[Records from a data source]
★ ★ ★
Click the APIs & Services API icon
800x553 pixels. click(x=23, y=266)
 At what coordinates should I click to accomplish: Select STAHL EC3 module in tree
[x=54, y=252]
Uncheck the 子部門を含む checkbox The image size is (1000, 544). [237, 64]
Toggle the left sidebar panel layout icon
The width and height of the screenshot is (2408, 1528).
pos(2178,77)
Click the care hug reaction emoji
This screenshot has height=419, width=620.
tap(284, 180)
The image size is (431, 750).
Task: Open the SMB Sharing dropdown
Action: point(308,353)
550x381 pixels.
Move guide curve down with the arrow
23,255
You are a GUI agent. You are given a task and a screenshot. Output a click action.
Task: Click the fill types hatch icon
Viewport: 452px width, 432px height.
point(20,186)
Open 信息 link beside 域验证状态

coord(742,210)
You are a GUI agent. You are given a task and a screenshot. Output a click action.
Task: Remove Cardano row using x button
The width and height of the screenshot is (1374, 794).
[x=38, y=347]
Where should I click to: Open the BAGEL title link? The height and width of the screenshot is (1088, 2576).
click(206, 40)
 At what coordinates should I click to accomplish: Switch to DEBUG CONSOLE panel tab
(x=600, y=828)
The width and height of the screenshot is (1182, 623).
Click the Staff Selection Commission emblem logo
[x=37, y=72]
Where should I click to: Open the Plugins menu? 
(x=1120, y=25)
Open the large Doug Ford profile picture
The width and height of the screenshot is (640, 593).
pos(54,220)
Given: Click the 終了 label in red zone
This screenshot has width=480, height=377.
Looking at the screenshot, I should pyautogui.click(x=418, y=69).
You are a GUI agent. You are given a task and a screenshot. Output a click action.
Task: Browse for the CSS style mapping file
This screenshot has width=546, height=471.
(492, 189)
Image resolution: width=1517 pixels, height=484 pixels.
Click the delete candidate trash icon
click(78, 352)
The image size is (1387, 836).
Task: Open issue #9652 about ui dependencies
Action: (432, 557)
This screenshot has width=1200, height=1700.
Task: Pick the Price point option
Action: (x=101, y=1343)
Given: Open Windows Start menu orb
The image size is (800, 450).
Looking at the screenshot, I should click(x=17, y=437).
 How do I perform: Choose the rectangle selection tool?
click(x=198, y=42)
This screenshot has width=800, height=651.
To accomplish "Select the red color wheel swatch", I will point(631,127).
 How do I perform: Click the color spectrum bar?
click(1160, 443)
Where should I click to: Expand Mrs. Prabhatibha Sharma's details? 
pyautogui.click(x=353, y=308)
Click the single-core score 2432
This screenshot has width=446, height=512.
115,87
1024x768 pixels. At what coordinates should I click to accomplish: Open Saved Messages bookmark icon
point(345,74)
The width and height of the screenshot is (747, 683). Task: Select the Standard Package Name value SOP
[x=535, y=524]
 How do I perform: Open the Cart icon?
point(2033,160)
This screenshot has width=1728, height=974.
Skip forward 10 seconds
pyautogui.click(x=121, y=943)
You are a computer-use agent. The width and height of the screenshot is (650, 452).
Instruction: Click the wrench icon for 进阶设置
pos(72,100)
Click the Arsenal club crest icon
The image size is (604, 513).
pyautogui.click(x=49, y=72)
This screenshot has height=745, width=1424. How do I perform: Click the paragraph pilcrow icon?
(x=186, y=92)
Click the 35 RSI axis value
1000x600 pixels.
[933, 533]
★ ★ ★
[TASK DESCRIPTION]: Reproduce all of the material above, substituting "UI agent" for each occurrence of "GUI agent" and leaving everything else unchanged.

[WORKED SOLUTION]:
Click the APIs & Services API icon
800x553 pixels. click(x=23, y=266)
 At what coordinates should I click to accomplish: Select STAHL EC3 module in tree
[x=54, y=252]
Uncheck the 子部門を含む checkbox The image size is (1000, 544). [237, 64]
Toggle the left sidebar panel layout icon
The width and height of the screenshot is (2408, 1528).
pos(2178,77)
Click the care hug reaction emoji
This screenshot has height=419, width=620.
tap(284, 180)
The image size is (431, 750).
Task: Open the SMB Sharing dropdown
Action: point(308,353)
550x381 pixels.
Move guide curve down with the arrow
23,255
You are a UI agent. You are given a task and a screenshot. Output a click action.
Task: Click the fill types hatch icon
Viewport: 452px width, 432px height.
point(20,186)
Open 信息 link beside 域验证状态

coord(742,210)
You are a UI agent. You are given a task and a screenshot. Output a click action.
Task: Remove Cardano row using x button
The width and height of the screenshot is (1374, 794).
[x=38, y=347]
Where should I click to: Open the BAGEL title link? The height and width of the screenshot is (1088, 2576).
click(206, 40)
 At what coordinates should I click to accomplish: Switch to DEBUG CONSOLE panel tab
(x=600, y=828)
The width and height of the screenshot is (1182, 623).
Click the Staff Selection Commission emblem logo
[x=37, y=72]
Where should I click to: Open the Plugins menu? 
(x=1120, y=25)
Open the large Doug Ford profile picture
The width and height of the screenshot is (640, 593).
pos(54,220)
Given: Click the 終了 label in red zone
This screenshot has width=480, height=377.
Looking at the screenshot, I should pyautogui.click(x=418, y=69).
You are a UI agent. You are given a task and a screenshot. Output a click action.
Task: Browse for the CSS style mapping file
This screenshot has width=546, height=471.
(492, 189)
Image resolution: width=1517 pixels, height=484 pixels.
Click the delete candidate trash icon
click(78, 352)
The image size is (1387, 836).
Task: Open issue #9652 about ui dependencies
Action: (432, 557)
This screenshot has width=1200, height=1700.
Task: Pick the Price point option
Action: (x=101, y=1343)
Given: Open Windows Start menu orb
The image size is (800, 450).
Looking at the screenshot, I should click(x=17, y=437).
 How do I perform: Choose the rectangle selection tool?
click(x=198, y=42)
This screenshot has width=800, height=651.
To accomplish "Select the red color wheel swatch", I will point(631,127).
 How do I perform: Click the color spectrum bar?
click(1160, 443)
Where should I click to: Expand Mrs. Prabhatibha Sharma's details? 
pyautogui.click(x=353, y=308)
Click the single-core score 2432
This screenshot has width=446, height=512.
115,87
1024x768 pixels. At what coordinates should I click to accomplish: Open Saved Messages bookmark icon
point(345,74)
The width and height of the screenshot is (747, 683). Task: Select the Standard Package Name value SOP
[x=535, y=524]
 How do I perform: Open the Cart icon?
point(2033,160)
This screenshot has width=1728, height=974.
Skip forward 10 seconds
pyautogui.click(x=121, y=943)
You are a computer-use agent. The width and height of the screenshot is (650, 452).
Instruction: Click the wrench icon for 进阶设置
pos(72,100)
Click the Arsenal club crest icon
The image size is (604, 513).
pyautogui.click(x=49, y=72)
This screenshot has height=745, width=1424. How do I perform: Click the paragraph pilcrow icon?
(x=186, y=92)
Click the 35 RSI axis value
1000x600 pixels.
[933, 533]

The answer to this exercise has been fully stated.